Tilray did not respond to an MJBizDaily request for an interview.

But at least one of the analysts who covers the company is skeptical.

“We believe achieving the right level of industry capacity is important, but believe selling facilities to produce growers is likely more appropriate than growing produce itself,” Michael Lavery, an equities analyst for Minneapolis-based investment bank Piper Sandler, wrote in a note to investors.

Village Farms’ approach

Village Farms International, a specialized agricultural company headquartered in Delta, British Columbia, took a different approach.

Unlike the company’s competitors, produce came before cannabis for Village Farms.

The company has a produce division called VF Fresh.

The cannabis subsidiaries of Village Farms include Pure Sunfarms as well as Rose LifeScience, a licensed producer based in Quebec.

Part of the Village Farms strategy involved not overbuilding cannabis greenhouse capacity – a pitfall a number of its marijuana rivals, including Tilray and Aurora, fell into.

“A key point of differentiation is that we understood the nature of a commoditized product in agriculture,” Ann Lefever Gillin, executive vice president of corporate affairs at Village Farms International, told MJBizDaily.

“From Day One, we structured our (cannabis) operations and costs to anticipate this lower-price environment.

“The team looked at the (Canadian cannabis) market and said the legacy market is really the (price) floor. We’ve got to price all of our production and costs (relative) to the floor, not to the lofty ceiling goals.”

That strategy involved putting a lot fewer investments into cannabis growing operations.

Instead, the company focused on fine-tuning.

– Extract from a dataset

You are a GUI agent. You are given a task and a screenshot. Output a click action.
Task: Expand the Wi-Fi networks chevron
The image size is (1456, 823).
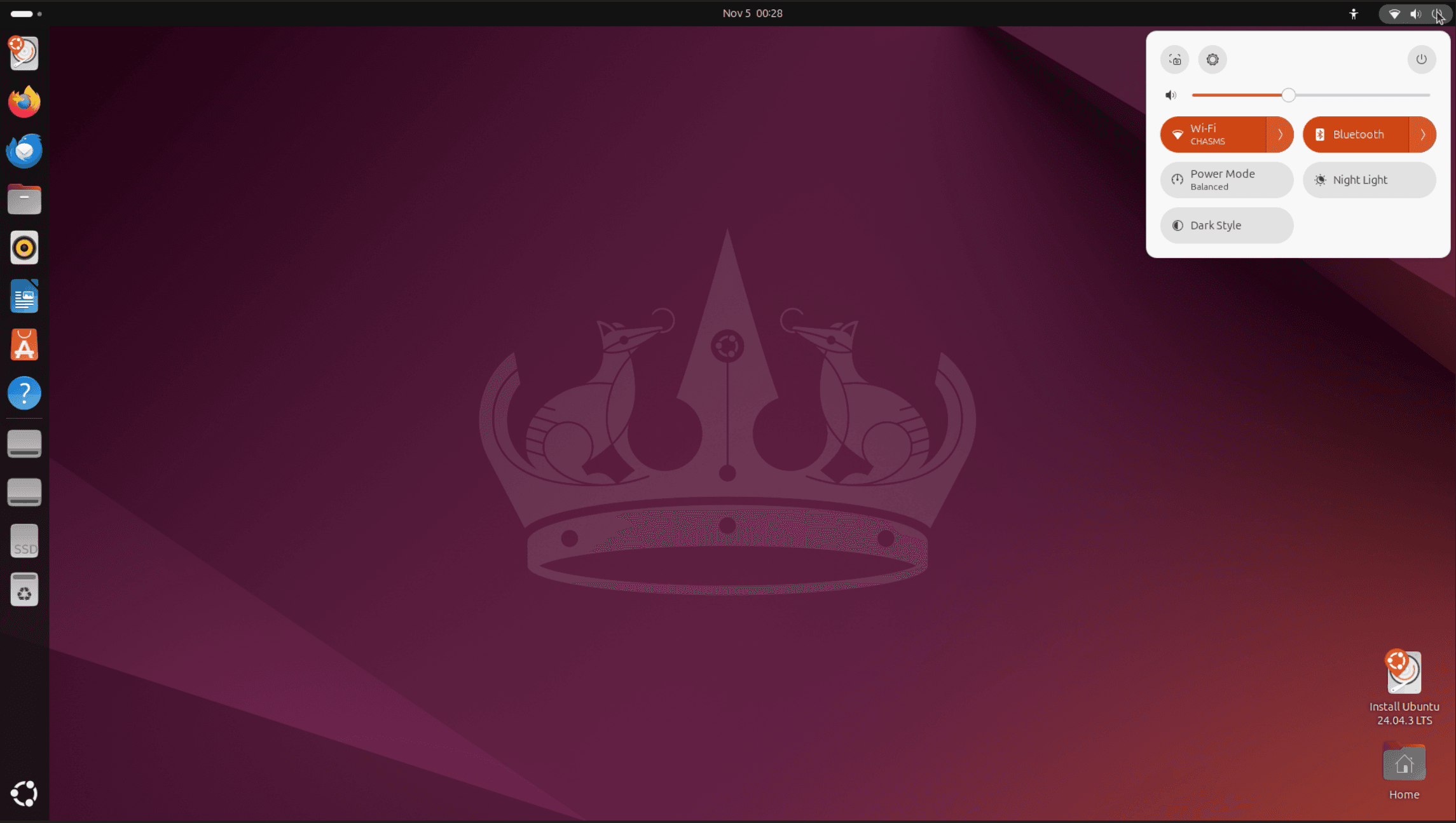(1280, 135)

“We were very mindful of a return on capital, based on a business model that said the price per gram would not stay at that level,” Gillin said.

“That allowed us to be EDIBTA-positive for 19 consecutive quarters.”

Gillin added the company has a reverence for plants internally, and being an agriculture company first and foremost gives it an advantage over competitors who might not have the same degree of focus.

“We understood the growing climate and growing environment under glass,” she said.

“That gave us a real advantage to creating a perfect environment for growing high-quality cannabis plants consistently.”

Gillin noted that Village Farms “had years of growing data, climate data, to support what to expect in terms of what plants respond to. That was a huge advantage.

“We don’t have a secret sauce, but we’ve made all the mistakes and we’ve learned from them,” she said.

“We have a culture of learning and improvement. That’s what you need in agriculture.